The use of the phrase “community-controlled” was ubdoubtedly an oblique reference to Gregory Kurtzer, the founder and CEO of Ctrl IQ (and the original founder of CentOS) who had announced Rocky Linux as a CentOS replacement shortly before Seletskiy announced AlmaLinux.

Kurtzer has since claimed that Rocky Linux is the “only” CentOS replacement that’s “community controlled” and not controlled by a single business interest, even though Rocky Enterprise Software Foundation, which oversees the Rocky project, is a for-profit Public Benefit Corporation founded and owned by Gregory Kurtzer, according to the Rocky Linux website.

Although the difference might be somewhat academic, AlmaLinux is not registered as a for-profit entity, but as a nonprofit 501(c)(6) organization. Seletskiy’s also made further moves to assure the distro’s independence, under the guidance of board member Simon Phipps, the former president at the Open Source Initiative who’s credited with putting OSI on solid financial footing while maintaining the organization’s independence.

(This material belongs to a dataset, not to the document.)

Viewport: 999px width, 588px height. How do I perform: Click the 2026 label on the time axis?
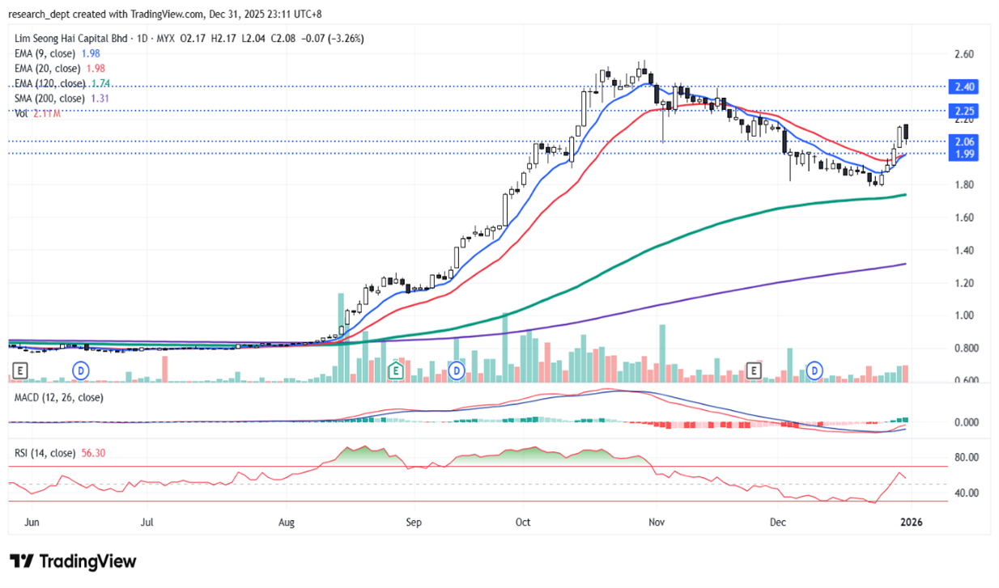click(x=911, y=523)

“It is the first non-profit organization I have ever set up, and I have to thank Simon Phipps for guiding us on that road,” Seletskiy explained in a blog. “It took us quite some time to form the initial board, come up with bylaws, re-do them, come up with a membership structure — all while releasing rock-solid AlmaLinux 8.3 and 8.4 and creating a community around it.”

The Road Ahead

In an interview with Joao Correia, a technical evangelist with CloudLinux, AlmaLinux’s new chairperson said that from her perspective, her new job is to “provide leadership and direction for the AlmaLinux Foundation and ensure that we are meeting the needs of the AlmaLinux community and supporting it wherever it’s needed, like outreach.”

“It’s a pretty unique spot because, realistically, this position doesn’t require much,” Vasquez said. “I think the title ‘Chair of the Board’ often comes with a lot of weight, but it doesn’t really require you to do much. You have some meetings, you make some decisions, but the bare minimum is not very high.”

“I see this role as important, especially right now for AlmaLinux, because we are at this critical point where with the right leadership and the right outreach we really can reach the people that need AlmaLinux,” she added.